#### [ACTIVITY]
In your reply, write out the records exactly, each line intact.

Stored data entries
□ □ □ □ □ □ □
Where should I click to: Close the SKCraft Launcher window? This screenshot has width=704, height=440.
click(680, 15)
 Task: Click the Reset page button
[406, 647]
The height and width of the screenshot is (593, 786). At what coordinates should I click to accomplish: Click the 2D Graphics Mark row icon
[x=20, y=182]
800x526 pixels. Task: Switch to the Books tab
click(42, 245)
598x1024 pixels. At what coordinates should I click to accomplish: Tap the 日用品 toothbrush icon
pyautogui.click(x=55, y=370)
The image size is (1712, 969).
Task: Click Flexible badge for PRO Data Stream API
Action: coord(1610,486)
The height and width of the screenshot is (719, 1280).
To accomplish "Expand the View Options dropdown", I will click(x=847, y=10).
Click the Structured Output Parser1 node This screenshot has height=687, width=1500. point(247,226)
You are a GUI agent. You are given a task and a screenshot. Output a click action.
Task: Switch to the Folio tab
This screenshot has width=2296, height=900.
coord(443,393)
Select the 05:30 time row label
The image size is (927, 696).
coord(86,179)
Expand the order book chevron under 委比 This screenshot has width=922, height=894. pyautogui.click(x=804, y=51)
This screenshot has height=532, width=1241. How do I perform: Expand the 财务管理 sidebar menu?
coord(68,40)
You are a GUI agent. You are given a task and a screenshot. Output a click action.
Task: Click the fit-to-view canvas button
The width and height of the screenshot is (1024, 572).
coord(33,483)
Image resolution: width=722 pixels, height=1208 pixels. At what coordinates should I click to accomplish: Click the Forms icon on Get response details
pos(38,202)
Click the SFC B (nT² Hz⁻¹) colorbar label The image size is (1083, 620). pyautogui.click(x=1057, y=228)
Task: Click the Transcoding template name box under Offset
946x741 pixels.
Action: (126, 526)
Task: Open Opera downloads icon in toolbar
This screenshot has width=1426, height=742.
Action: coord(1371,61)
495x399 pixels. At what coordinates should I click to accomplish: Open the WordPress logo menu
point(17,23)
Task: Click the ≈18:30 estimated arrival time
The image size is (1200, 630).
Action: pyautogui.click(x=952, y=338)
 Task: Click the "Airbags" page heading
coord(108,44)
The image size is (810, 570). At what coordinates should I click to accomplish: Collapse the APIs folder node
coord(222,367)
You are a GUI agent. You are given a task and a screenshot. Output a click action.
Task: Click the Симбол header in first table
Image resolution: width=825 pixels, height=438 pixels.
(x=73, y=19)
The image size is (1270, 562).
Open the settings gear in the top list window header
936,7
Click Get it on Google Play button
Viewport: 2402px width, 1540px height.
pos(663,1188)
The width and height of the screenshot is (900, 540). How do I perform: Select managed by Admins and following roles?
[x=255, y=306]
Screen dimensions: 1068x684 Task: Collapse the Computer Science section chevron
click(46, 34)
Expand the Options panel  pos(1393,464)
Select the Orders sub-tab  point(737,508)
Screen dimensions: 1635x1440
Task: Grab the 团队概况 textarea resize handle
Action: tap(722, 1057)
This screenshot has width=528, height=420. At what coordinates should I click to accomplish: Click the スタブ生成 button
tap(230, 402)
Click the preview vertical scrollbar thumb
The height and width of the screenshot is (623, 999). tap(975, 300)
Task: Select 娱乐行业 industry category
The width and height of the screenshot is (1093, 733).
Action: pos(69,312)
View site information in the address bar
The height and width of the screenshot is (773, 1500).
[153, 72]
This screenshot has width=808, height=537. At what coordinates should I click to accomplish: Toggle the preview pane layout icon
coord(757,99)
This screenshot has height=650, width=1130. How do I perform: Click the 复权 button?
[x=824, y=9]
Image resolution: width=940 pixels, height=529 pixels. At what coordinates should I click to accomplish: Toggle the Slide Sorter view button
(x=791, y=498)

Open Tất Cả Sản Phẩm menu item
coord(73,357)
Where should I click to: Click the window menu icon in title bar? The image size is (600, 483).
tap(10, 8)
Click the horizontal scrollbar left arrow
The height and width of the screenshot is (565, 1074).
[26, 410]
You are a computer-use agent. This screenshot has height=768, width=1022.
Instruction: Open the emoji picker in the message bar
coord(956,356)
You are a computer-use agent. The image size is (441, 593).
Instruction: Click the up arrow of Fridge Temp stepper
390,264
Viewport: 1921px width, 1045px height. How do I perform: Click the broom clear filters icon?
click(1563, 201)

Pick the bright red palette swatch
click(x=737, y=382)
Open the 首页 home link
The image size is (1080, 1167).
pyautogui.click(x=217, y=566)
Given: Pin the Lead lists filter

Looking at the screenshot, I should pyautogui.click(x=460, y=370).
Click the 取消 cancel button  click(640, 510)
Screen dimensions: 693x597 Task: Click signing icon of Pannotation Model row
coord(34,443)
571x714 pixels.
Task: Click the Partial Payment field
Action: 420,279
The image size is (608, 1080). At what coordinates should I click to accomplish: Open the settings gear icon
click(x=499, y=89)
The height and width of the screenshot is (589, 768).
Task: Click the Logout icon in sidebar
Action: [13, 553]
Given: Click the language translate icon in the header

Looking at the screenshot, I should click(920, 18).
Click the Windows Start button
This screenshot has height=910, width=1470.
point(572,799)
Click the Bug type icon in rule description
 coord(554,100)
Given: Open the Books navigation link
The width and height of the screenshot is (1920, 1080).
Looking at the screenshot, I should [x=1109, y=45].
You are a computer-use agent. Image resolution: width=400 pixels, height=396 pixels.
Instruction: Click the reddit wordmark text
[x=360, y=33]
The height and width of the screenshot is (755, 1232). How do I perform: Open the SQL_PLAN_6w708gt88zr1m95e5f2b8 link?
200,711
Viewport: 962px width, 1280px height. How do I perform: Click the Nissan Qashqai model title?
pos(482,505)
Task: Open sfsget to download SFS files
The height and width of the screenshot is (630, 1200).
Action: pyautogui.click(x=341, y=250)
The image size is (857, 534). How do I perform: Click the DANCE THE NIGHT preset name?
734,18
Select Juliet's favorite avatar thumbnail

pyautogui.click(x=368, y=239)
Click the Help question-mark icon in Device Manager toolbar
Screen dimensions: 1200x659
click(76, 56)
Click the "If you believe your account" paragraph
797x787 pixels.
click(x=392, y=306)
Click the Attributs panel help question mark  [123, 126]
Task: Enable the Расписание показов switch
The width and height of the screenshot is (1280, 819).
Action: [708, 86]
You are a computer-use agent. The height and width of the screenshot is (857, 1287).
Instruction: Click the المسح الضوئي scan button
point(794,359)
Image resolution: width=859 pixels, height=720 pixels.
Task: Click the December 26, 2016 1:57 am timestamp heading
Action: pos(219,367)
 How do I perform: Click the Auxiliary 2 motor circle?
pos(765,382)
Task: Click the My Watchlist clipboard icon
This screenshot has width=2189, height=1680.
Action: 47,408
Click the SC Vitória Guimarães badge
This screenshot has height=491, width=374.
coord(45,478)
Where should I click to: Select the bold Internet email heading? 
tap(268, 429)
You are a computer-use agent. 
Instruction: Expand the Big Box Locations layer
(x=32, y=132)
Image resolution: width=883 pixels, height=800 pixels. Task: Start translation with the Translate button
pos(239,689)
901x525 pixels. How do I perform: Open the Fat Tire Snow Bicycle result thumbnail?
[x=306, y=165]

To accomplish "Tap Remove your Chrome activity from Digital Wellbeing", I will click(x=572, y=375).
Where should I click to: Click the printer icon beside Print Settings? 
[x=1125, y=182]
□ □ □ □ □ □ □
#### [PROBLEM SOLUTION]
Where should I click to: Close the SKCraft Launcher window? This screenshot has width=704, height=440.
click(680, 15)
 Task: Click the Reset page button
[406, 647]
The height and width of the screenshot is (593, 786). At what coordinates should I click to accomplish: Click the 2D Graphics Mark row icon
[x=20, y=182]
800x526 pixels. Task: Switch to the Books tab
click(42, 245)
598x1024 pixels. At what coordinates should I click to accomplish: Tap the 日用品 toothbrush icon
pyautogui.click(x=55, y=370)
The image size is (1712, 969).
Task: Click Flexible badge for PRO Data Stream API
Action: coord(1610,486)
The height and width of the screenshot is (719, 1280).
To accomplish "Expand the View Options dropdown", I will click(x=847, y=10).
Click the Structured Output Parser1 node This screenshot has height=687, width=1500. point(247,226)
You are a GUI agent. You are given a task and a screenshot. Output a click action.
Task: Switch to the Folio tab
This screenshot has width=2296, height=900.
coord(443,393)
Select the 05:30 time row label
The image size is (927, 696).
coord(86,179)
Expand the order book chevron under 委比 This screenshot has width=922, height=894. pyautogui.click(x=804, y=51)
This screenshot has height=532, width=1241. How do I perform: Expand the 财务管理 sidebar menu?
coord(68,40)
You are a GUI agent. You are given a task and a screenshot. Output a click action.
Task: Click the fit-to-view canvas button
The width and height of the screenshot is (1024, 572).
coord(33,483)
Image resolution: width=722 pixels, height=1208 pixels. At what coordinates should I click to accomplish: Click the Forms icon on Get response details
pos(38,202)
Click the SFC B (nT² Hz⁻¹) colorbar label The image size is (1083, 620). pyautogui.click(x=1057, y=228)
Task: Click the Transcoding template name box under Offset
946x741 pixels.
Action: (126, 526)
Task: Open Opera downloads icon in toolbar
This screenshot has width=1426, height=742.
Action: coord(1371,61)
495x399 pixels. At what coordinates should I click to accomplish: Open the WordPress logo menu
point(17,23)
Task: Click the ≈18:30 estimated arrival time
The image size is (1200, 630).
Action: pyautogui.click(x=952, y=338)
 Task: Click the "Airbags" page heading
coord(108,44)
The image size is (810, 570). At what coordinates should I click to accomplish: Collapse the APIs folder node
coord(222,367)
You are a GUI agent. You are given a task and a screenshot. Output a click action.
Task: Click the Симбол header in first table
Image resolution: width=825 pixels, height=438 pixels.
(x=73, y=19)
The image size is (1270, 562).
Open the settings gear in the top list window header
936,7
Click Get it on Google Play button
Viewport: 2402px width, 1540px height.
pos(663,1188)
The width and height of the screenshot is (900, 540). How do I perform: Select managed by Admins and following roles?
[x=255, y=306]
Screen dimensions: 1068x684 Task: Collapse the Computer Science section chevron
click(46, 34)
Expand the Options panel  pos(1393,464)
Select the Orders sub-tab  point(737,508)
Screen dimensions: 1635x1440
Task: Grab the 团队概况 textarea resize handle
Action: tap(722, 1057)
This screenshot has width=528, height=420. At what coordinates should I click to accomplish: Click the スタブ生成 button
tap(230, 402)
Click the preview vertical scrollbar thumb
The height and width of the screenshot is (623, 999). tap(975, 300)
Task: Select 娱乐行业 industry category
The width and height of the screenshot is (1093, 733).
Action: pos(69,312)
View site information in the address bar
The height and width of the screenshot is (773, 1500).
[153, 72]
This screenshot has width=808, height=537. At what coordinates should I click to accomplish: Toggle the preview pane layout icon
coord(757,99)
This screenshot has height=650, width=1130. How do I perform: Click the 复权 button?
[x=824, y=9]
Image resolution: width=940 pixels, height=529 pixels. At what coordinates should I click to accomplish: Toggle the Slide Sorter view button
(x=791, y=498)

Open Tất Cả Sản Phẩm menu item
coord(73,357)
Where should I click to: Click the window menu icon in title bar? The image size is (600, 483).
tap(10, 8)
Click the horizontal scrollbar left arrow
The height and width of the screenshot is (565, 1074).
[26, 410]
You are a computer-use agent. This screenshot has height=768, width=1022.
Instruction: Open the emoji picker in the message bar
coord(956,356)
You are a computer-use agent. The image size is (441, 593).
Instruction: Click the up arrow of Fridge Temp stepper
390,264
Viewport: 1921px width, 1045px height. How do I perform: Click the broom clear filters icon?
click(1563, 201)

Pick the bright red palette swatch
click(x=737, y=382)
Open the 首页 home link
The image size is (1080, 1167).
pyautogui.click(x=217, y=566)
Given: Pin the Lead lists filter

Looking at the screenshot, I should pyautogui.click(x=460, y=370).
Click the 取消 cancel button  click(640, 510)
Screen dimensions: 693x597 Task: Click signing icon of Pannotation Model row
coord(34,443)
571x714 pixels.
Task: Click the Partial Payment field
Action: 420,279
The image size is (608, 1080). At what coordinates should I click to accomplish: Open the settings gear icon
click(x=499, y=89)
The height and width of the screenshot is (589, 768).
Task: Click the Logout icon in sidebar
Action: [13, 553]
Given: Click the language translate icon in the header

Looking at the screenshot, I should click(920, 18).
Click the Windows Start button
This screenshot has height=910, width=1470.
point(572,799)
Click the Bug type icon in rule description
 coord(554,100)
Given: Open the Books navigation link
The width and height of the screenshot is (1920, 1080).
Looking at the screenshot, I should [x=1109, y=45].
You are a computer-use agent. Image resolution: width=400 pixels, height=396 pixels.
Instruction: Click the reddit wordmark text
[x=360, y=33]
The height and width of the screenshot is (755, 1232). How do I perform: Open the SQL_PLAN_6w708gt88zr1m95e5f2b8 link?
200,711
Viewport: 962px width, 1280px height. How do I perform: Click the Nissan Qashqai model title?
pos(482,505)
Task: Open sfsget to download SFS files
The height and width of the screenshot is (630, 1200).
Action: pyautogui.click(x=341, y=250)
The image size is (857, 534). How do I perform: Click the DANCE THE NIGHT preset name?
734,18
Select Juliet's favorite avatar thumbnail

pyautogui.click(x=368, y=239)
Click the Help question-mark icon in Device Manager toolbar
Screen dimensions: 1200x659
click(76, 56)
Click the "If you believe your account" paragraph
797x787 pixels.
click(x=392, y=306)
Click the Attributs panel help question mark  [123, 126]
Task: Enable the Расписание показов switch
The width and height of the screenshot is (1280, 819).
Action: [708, 86]
You are a computer-use agent. The height and width of the screenshot is (857, 1287).
Instruction: Click the المسح الضوئي scan button
point(794,359)
Image resolution: width=859 pixels, height=720 pixels.
Task: Click the December 26, 2016 1:57 am timestamp heading
Action: pos(219,367)
 How do I perform: Click the Auxiliary 2 motor circle?
pos(765,382)
Task: Click the My Watchlist clipboard icon
This screenshot has width=2189, height=1680.
Action: 47,408
Click the SC Vitória Guimarães badge
This screenshot has height=491, width=374.
coord(45,478)
Where should I click to: Select the bold Internet email heading? 
tap(268, 429)
You are a computer-use agent. 
Instruction: Expand the Big Box Locations layer
(x=32, y=132)
Image resolution: width=883 pixels, height=800 pixels. Task: Start translation with the Translate button
pos(239,689)
901x525 pixels. How do I perform: Open the Fat Tire Snow Bicycle result thumbnail?
[x=306, y=165]

To accomplish "Tap Remove your Chrome activity from Digital Wellbeing", I will click(x=572, y=375).
Where should I click to: Click the printer icon beside Print Settings? 
[x=1125, y=182]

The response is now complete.